对骨内异常信号合并实性软组织肿块、放射状骨膜反应与骨膜三角、肿瘤周围水肿3种异常征象在骨肉瘤、软骨肉瘤、恶性纤维组织细胞瘤、Ewing瘤、骨转移瘤、多发性骨髓瘤、脊索瘤、原始神经外胚层肿瘤及骨恶性淋巴瘤各恶性骨肿瘤患者中的发生情况进行统计,结果显示,3种异常征象在各恶性骨肿瘤疾病中均未表现出明显区别,差异无统计学意义(P>0.05)(表2)。
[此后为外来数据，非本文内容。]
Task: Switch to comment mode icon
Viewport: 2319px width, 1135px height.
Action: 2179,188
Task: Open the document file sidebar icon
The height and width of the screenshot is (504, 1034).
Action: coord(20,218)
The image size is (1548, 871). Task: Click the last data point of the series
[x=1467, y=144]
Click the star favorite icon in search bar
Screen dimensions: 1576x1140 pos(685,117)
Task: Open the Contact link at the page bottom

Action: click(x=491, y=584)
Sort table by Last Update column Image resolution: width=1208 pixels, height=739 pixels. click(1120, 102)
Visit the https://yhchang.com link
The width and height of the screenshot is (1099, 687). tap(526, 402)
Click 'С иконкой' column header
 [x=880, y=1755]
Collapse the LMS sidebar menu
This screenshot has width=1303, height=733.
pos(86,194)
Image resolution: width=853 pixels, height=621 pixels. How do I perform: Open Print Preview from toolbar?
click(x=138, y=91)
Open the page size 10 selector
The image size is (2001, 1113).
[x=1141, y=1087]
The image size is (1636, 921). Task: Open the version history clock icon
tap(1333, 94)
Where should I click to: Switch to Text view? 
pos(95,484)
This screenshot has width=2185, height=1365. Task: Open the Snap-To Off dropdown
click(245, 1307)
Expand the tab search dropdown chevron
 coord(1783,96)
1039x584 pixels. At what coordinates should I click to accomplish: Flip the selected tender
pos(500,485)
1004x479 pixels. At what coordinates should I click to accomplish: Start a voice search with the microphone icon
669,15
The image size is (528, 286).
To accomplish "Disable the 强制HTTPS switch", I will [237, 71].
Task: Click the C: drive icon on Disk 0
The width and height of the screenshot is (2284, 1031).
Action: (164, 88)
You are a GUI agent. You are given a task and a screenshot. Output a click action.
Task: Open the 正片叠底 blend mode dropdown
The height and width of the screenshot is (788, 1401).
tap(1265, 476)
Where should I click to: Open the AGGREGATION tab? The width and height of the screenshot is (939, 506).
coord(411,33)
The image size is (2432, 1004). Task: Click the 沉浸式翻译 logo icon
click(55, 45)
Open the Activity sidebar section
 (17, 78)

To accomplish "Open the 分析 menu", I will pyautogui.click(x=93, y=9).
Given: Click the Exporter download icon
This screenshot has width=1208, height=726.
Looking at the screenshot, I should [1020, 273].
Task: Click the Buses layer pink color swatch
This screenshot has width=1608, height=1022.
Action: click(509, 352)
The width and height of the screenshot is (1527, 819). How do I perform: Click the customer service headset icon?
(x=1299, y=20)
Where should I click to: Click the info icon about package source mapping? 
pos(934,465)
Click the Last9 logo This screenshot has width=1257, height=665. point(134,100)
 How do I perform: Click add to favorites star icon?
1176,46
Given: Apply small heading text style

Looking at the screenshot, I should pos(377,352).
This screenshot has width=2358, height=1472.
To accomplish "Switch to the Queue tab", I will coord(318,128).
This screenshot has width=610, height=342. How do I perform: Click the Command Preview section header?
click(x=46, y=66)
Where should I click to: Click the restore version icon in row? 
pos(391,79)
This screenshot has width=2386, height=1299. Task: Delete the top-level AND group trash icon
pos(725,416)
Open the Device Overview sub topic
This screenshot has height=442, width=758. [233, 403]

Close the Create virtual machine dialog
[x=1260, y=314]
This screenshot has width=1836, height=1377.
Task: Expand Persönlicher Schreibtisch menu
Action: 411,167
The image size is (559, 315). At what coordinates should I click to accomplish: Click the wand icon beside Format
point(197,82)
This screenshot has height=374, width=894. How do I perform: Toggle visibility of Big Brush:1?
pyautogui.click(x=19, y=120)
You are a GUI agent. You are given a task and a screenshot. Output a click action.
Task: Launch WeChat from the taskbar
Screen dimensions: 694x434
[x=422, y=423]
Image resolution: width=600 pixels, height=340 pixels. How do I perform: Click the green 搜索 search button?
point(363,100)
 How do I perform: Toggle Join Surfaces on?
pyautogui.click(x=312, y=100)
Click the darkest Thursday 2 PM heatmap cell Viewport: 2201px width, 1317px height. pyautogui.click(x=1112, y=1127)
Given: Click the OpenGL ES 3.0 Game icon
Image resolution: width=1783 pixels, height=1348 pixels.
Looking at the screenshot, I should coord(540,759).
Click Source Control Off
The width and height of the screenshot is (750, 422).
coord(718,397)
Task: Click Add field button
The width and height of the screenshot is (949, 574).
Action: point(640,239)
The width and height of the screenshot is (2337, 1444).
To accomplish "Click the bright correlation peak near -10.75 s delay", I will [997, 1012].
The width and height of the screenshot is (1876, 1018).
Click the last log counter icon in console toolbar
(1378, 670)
表1 两组患者不同异常征象发生情况的比较[n(%)]
表2 各类恶性骨肿瘤异常征象发生情况的比较[n(%)]
本研究结果显示,良、恶性骨肿瘤在骨内异常信号合并实性软组织肿块、放射状骨膜反应与骨膜三角、肿瘤周围水肿3种异常征象上存在明显差异,其中恶性骨肿瘤患者骨内异常信号合并实性软组织肿块、放射状骨膜反应与骨膜三角、肿瘤周围水肿的发生率分别为60.0%、40.0%、68.0%,而良性骨肿瘤患者则分别为5.0%、10.0%、35.0%,恶性骨肿瘤3种异常征象的发生率较良性肿瘤患者明显增加。结合目前临床研究结果[4-6],笔者认为恶性骨肿瘤较高的骨内异常信号合并实性软组织肿块发生率,其原因主要是由于恶性骨肿瘤的生长相比良性骨肿瘤较为迅速,大量的浸润使其形成团状且可延伸至骨外,而良性骨肿瘤则多仅限于骨内,而少有向骨外生长的现象,因此恶性骨肿瘤可表现出明显的实性软组织肿块,结合骨内异常MRI信号可以对良、恶性骨肿瘤进行鉴别。目前研究认为,放射状骨膜反应的形成机制可能是由肿瘤组织生长导致骨膜上掀,而新生骨的生长多沿着骨膜及周边组织纤维和血管生长,由此沿着上掀骨膜生长的新骨则表现出类似纤维和血管分布并垂直于骨长轴的放射状骨膜反应或骨针[7-9]。而在骨肿瘤周围水肿表现方面,恶性骨肿瘤患者发生率相对较高,但由于周围水肿的发生,一方面与恶性肿瘤浸润、血流灌注以及细胞通透性等有关,另一方面良性骨肿瘤所引起的炎性反应也可表现出水肿,且虽然两者在发生率方面具有明显差异性,但良性骨肿瘤患者40.0%的发生率也使这一异常征象缺乏特异性[10-12]。因此3种具有明显差异的异常征象中,仅骨内异常信号合并实性软组织肿块因与良、恶性肿瘤的生长特性密切相关,在鉴别诊断方面具有可靠性。
综上所述,笔者认为骨内异常信号合并实性软组织肿块、放射状骨膜反应与骨膜三角、肿瘤周围水肿3种异常征象较多发生于恶性骨肿瘤患者中,其中骨内异常信号合并实性软组织肿块可作为MRI检测鉴别诊断良、恶性骨肿瘤的依据。